* [What you are asked to do] Copy out all of the records. Keep every word exact.

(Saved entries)
▽

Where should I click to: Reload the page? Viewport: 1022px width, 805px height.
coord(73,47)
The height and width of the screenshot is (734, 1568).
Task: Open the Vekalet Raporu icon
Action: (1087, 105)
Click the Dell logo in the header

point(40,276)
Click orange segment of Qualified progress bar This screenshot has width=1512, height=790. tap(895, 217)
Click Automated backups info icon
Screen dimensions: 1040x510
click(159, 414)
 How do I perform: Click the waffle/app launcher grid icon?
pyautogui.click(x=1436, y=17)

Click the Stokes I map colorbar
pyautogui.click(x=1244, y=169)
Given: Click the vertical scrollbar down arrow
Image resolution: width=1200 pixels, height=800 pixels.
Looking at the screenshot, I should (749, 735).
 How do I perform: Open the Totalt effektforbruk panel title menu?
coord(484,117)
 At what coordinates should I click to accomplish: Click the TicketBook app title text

△

* [Solution to the problem]
Where should I click to: Reload the page? Viewport: 1022px width, 805px height.
coord(73,47)
The height and width of the screenshot is (734, 1568).
Task: Open the Vekalet Raporu icon
Action: (1087, 105)
Click the Dell logo in the header

point(40,276)
Click orange segment of Qualified progress bar This screenshot has width=1512, height=790. tap(895, 217)
Click Automated backups info icon
Screen dimensions: 1040x510
click(159, 414)
 How do I perform: Click the waffle/app launcher grid icon?
pyautogui.click(x=1436, y=17)

Click the Stokes I map colorbar
pyautogui.click(x=1244, y=169)
Given: Click the vertical scrollbar down arrow
Image resolution: width=1200 pixels, height=800 pixels.
Looking at the screenshot, I should (749, 735).
 How do I perform: Open the Totalt effektforbruk panel title menu?
coord(484,117)
 At what coordinates should I click to accomplish: Click the TicketBook app title text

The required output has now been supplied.